Written exercise: Copy out the material from its first line up to and including the line that contains "Action: click(x=342, y=536)", reproducing every line without any change.

Given data:
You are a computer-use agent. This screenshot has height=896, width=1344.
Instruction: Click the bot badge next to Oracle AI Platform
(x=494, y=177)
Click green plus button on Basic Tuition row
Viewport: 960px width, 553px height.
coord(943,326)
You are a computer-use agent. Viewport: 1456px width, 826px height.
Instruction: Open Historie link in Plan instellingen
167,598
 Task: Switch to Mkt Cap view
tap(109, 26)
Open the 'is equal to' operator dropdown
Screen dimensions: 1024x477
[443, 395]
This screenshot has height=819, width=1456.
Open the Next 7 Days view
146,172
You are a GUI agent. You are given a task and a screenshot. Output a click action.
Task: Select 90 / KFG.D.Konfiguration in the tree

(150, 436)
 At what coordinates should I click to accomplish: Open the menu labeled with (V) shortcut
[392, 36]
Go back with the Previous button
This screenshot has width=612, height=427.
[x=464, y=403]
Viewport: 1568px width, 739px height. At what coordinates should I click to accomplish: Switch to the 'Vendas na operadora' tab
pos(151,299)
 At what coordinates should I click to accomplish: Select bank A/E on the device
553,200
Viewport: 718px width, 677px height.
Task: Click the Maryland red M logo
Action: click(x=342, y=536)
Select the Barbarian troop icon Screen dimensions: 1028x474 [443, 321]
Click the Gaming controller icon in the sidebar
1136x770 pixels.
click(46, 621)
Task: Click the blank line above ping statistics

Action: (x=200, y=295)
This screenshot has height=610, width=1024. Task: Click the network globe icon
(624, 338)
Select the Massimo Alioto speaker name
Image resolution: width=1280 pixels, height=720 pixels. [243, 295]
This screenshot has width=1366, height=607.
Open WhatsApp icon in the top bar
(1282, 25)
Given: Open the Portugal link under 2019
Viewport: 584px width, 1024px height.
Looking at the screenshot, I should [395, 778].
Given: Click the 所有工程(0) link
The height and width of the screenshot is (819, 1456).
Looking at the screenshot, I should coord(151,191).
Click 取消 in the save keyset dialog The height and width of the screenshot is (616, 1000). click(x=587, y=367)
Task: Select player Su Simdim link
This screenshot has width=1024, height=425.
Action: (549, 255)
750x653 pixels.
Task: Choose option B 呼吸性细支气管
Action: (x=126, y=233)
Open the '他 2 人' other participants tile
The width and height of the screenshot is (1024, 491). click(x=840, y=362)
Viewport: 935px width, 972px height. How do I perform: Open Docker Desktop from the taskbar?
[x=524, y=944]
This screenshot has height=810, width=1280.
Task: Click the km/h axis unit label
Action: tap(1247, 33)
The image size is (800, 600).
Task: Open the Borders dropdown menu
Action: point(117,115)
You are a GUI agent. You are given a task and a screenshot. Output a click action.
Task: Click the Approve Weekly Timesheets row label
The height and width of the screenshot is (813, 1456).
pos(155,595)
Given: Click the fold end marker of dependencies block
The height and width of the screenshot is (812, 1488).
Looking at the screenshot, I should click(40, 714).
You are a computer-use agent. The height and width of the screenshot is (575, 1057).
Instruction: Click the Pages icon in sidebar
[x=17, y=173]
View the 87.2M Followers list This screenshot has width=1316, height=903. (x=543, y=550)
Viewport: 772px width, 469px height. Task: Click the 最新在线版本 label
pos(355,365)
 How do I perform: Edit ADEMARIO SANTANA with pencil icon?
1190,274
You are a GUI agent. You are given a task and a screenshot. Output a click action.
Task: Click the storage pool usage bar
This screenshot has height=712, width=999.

Exercise response:
You are a computer-use agent. This screenshot has height=896, width=1344.
Instruction: Click the bot badge next to Oracle AI Platform
(x=494, y=177)
Click green plus button on Basic Tuition row
Viewport: 960px width, 553px height.
coord(943,326)
You are a computer-use agent. Viewport: 1456px width, 826px height.
Instruction: Open Historie link in Plan instellingen
167,598
 Task: Switch to Mkt Cap view
tap(109, 26)
Open the 'is equal to' operator dropdown
Screen dimensions: 1024x477
[443, 395]
This screenshot has height=819, width=1456.
Open the Next 7 Days view
146,172
You are a GUI agent. You are given a task and a screenshot. Output a click action.
Task: Select 90 / KFG.D.Konfiguration in the tree

(150, 436)
 At what coordinates should I click to accomplish: Open the menu labeled with (V) shortcut
[392, 36]
Go back with the Previous button
This screenshot has width=612, height=427.
[x=464, y=403]
Viewport: 1568px width, 739px height. At what coordinates should I click to accomplish: Switch to the 'Vendas na operadora' tab
pos(151,299)
 At what coordinates should I click to accomplish: Select bank A/E on the device
553,200
Viewport: 718px width, 677px height.
Task: Click the Maryland red M logo
Action: click(x=342, y=536)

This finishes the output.